Yukarıdaki paragrafın son cümlesinde altının çizilmesi gereken en önemli kelime “alışkanlık” kelimesidir. İnsan beyni aslında alışkanlıklarının bağımlısıdır. Dolayısı ile her bağımlılık bir alışkanlıktır. Alışkanlıkların gücü kitabında Charles Duhigg “hiçbir kötü alışkanlıktan vazgeçilemez, sadece bir alışkanlığın yerine başka bir alışkanlık alabilir” demektedir.
Toplumumuz aslında Duhigg’in bu söylemini çok önceden deneme yanılma metodu kullanarak bulmuştur.

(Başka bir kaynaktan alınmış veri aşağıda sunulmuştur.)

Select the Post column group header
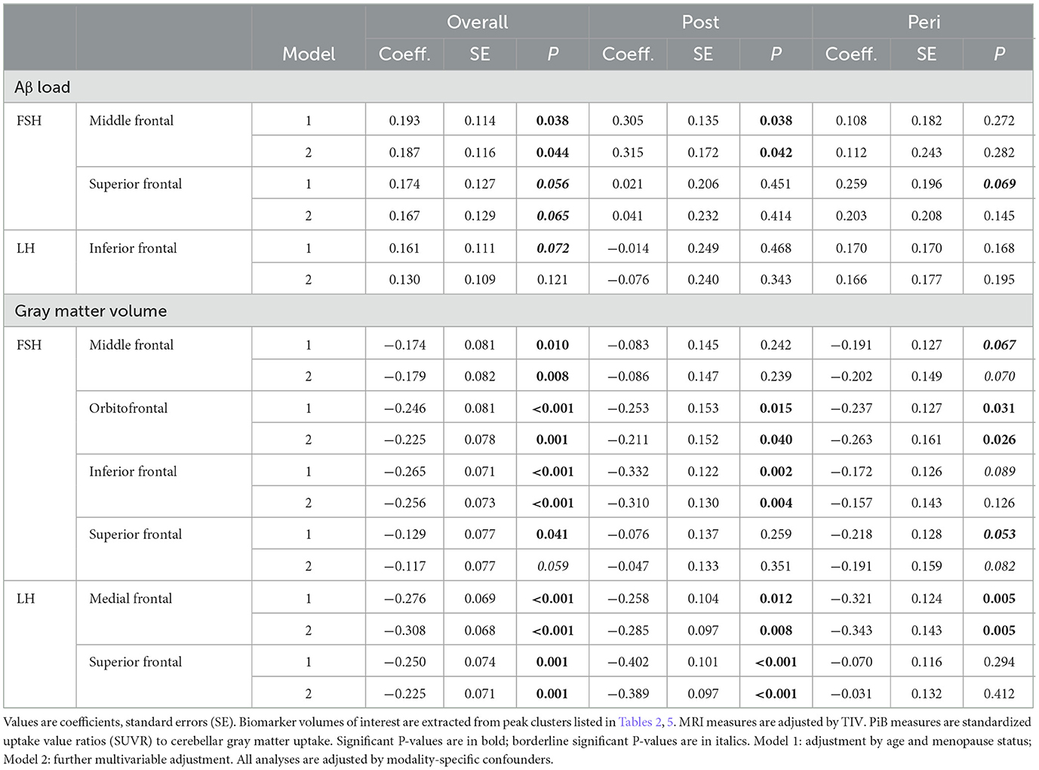The height and width of the screenshot is (770, 1039). point(700,23)
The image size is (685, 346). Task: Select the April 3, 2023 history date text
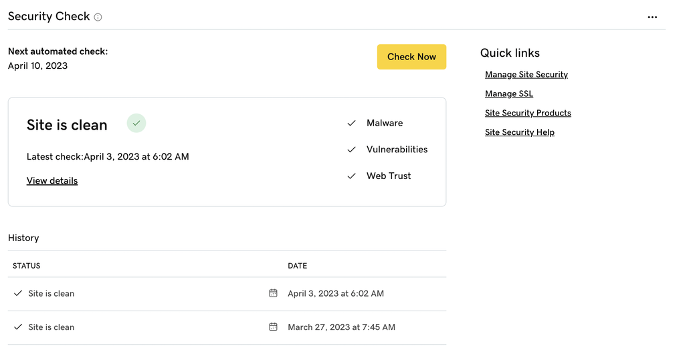pyautogui.click(x=335, y=294)
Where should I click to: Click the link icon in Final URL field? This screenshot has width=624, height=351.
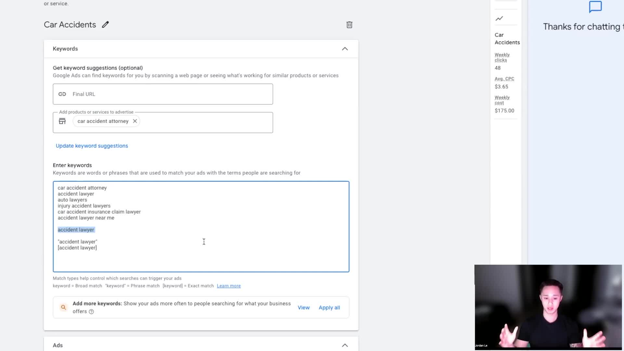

Belki de bu nedenle sigarayı bırakmak isteyenlere çekirdek yemelesin, ya da sakız çiğnemelisin tavsiyesinde sıkça bulunulmaktadır. Maalesef çekirdek yeme alışkanlığı sigara içme alışkanlığı kadar kötü olduğu için ben sizlere aynı şeyi tavsiye edemiyeceğim. Onun yerine sizlere spor yapın ve spor yapma alışkanlığı kazanın diyeceğim. Spor yaparken insan beyninin endorfin adı verilen ve insana mutluluk veren küçük kimyasal molekülleri ürettiği bilinmektedir.
Endorfinler aynı zamanda eroin gibi opiod adı veren uyuşturucu moleküllerin bağladı yukarıda bahsettiğim resetörleri de bağlayarak yoksunluk hissinin gelişmesini de engellemektedir. Haftada bir kez dahi olsa spor yapmayı alışkanlık haline getiren bireylerde, bir takım alışkanlıklarının otomatik olarak değiştiği görülmektedir. Spor yapan bireylerin daha sağlıklı beslendiği, işlerinde daha verimli oldukları, ailelerine ve çalışma arkadaşlarına karşı daha toleranslı oldukları, stres düzeylerinin daha az olduğu ve hatta gereksiz harcamalarını dahi kontrol altına aldıkları gösterilmiştir. O halde ne duruyoruz. Tüm bağımlıklarımızdan spor yaparak kurtulalım diyelim ve spor yapmaya başlayalım. Kalın sporla ve sağlıcakla.